Martin Weiss, ehemaliger Botschafter in Israel und den USA, zur Lage in Gaza bei Armin Wolf in der
Martin Weiss, ehemaliger Botschafter in Israel und den USA, zur Lage in Gaza bei Armin Wolf in der "ZiB 2".
Screenshot: tvthek.orf.at

Gibt es auch in Israel Kritik? Ja, so der derzeitige Leiter des Thinktanks "Salzburg Global Seminar". Die zivilen Opfer würden auch an der israelischen Bevölkerung "nicht spurlos" vorübergehen, man sehe, was passiere, Gaza sei in unmittelbarer Nähe. Aber gleichzeitig gebe es "den Wunsch nach Sicherheit und einen tief sitzenden Schock". 1.200 Israelis wurden massakriert. Weiss erinnert daran, wie tief auch der Schock in Wien bei vier Toten nach einem islamistischen Attentat saß.

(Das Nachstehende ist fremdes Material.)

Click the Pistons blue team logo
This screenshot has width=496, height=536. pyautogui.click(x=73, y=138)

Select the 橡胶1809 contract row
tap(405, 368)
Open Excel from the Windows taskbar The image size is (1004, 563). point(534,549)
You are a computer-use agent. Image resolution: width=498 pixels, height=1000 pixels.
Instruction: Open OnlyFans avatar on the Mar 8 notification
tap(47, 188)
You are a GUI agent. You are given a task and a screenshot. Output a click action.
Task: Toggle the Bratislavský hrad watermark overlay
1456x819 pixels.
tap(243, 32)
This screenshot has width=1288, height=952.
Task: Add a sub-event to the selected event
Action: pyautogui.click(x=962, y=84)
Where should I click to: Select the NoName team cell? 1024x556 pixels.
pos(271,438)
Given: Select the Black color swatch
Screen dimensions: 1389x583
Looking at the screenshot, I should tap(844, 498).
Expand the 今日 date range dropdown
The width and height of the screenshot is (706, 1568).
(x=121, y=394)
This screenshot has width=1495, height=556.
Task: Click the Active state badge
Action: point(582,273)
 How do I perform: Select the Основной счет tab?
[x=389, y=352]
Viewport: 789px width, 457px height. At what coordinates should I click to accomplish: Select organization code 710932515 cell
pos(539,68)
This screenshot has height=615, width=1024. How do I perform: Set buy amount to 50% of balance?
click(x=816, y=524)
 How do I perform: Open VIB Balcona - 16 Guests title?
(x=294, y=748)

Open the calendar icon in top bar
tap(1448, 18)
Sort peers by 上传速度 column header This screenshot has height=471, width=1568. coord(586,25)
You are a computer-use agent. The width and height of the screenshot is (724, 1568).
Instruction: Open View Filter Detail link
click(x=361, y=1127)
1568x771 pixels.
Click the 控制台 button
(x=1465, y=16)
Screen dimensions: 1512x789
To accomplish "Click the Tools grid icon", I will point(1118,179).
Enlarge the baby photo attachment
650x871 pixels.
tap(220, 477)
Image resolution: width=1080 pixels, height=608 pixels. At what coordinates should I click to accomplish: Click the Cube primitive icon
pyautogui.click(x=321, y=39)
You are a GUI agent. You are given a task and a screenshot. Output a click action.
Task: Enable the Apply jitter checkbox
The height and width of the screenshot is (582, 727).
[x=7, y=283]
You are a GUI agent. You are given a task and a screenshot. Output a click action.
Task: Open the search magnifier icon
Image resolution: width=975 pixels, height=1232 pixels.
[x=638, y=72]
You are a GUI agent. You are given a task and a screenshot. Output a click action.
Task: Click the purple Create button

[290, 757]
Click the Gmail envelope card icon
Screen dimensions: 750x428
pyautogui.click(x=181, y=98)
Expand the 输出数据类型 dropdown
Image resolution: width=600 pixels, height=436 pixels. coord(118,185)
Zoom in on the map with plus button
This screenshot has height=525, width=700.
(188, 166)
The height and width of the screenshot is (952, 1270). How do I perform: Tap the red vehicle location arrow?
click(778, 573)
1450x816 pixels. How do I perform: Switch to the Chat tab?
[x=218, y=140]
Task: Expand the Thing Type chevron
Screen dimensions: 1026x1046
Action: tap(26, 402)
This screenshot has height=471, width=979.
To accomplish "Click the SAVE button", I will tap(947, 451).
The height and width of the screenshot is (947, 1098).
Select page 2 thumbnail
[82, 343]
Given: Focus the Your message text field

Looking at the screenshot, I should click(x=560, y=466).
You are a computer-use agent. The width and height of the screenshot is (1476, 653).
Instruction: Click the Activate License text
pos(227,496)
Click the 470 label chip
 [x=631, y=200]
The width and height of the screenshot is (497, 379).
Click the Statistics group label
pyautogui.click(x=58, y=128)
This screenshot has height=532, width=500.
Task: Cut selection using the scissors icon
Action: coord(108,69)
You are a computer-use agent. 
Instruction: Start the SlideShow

Israel will die Hamas vollständig zerstören. Was soll nachher passieren?, will Armin Wolf wissen. Der Ex-Botschafter sieht hier "viele Fragen, wenige Antworten". Wie soll eine vollständige Auslöschung der Hamas gelingen? Die Hamas könne Gaza nicht mehr führen, aber was sei die Alternative, wenn es die Fatah auch nicht sein kann. Eine internationale Verwaltung sei "auch nicht wahnsinnig realistisch".

"ZiB 2": Ex-Botschafter zur Lage in Gaza
ORF

Eine Antwort gebe es vielleicht hinsichtlich des Endpunkts der militärischen Operation. "Wenn es gelingt, die Führer der Hamas auszuschalten oder gefangen zu nehmen, könnte ein Punkt sein, wo man große militärische Operationen beendet." Dann gelte es, langsam in eine neue Situation zu finden, mit einer Pufferzone, internationalen Kooperationen: "Aber genau weiß niemand, wie das aussehen soll", so Weiss.

Wenn man wie Israels Ministerpräsident Benjamin Netanjahu erklärtermaßen gegen eine Zweistaatenlösung ist, will man dann einen Staat, in dem in Israel ungefähr ein Gleichgewicht an jüdischen und arabischen Einwohnern herrschen würde? Weiss: "In Wahrheit bleiben da immer Fragen offen."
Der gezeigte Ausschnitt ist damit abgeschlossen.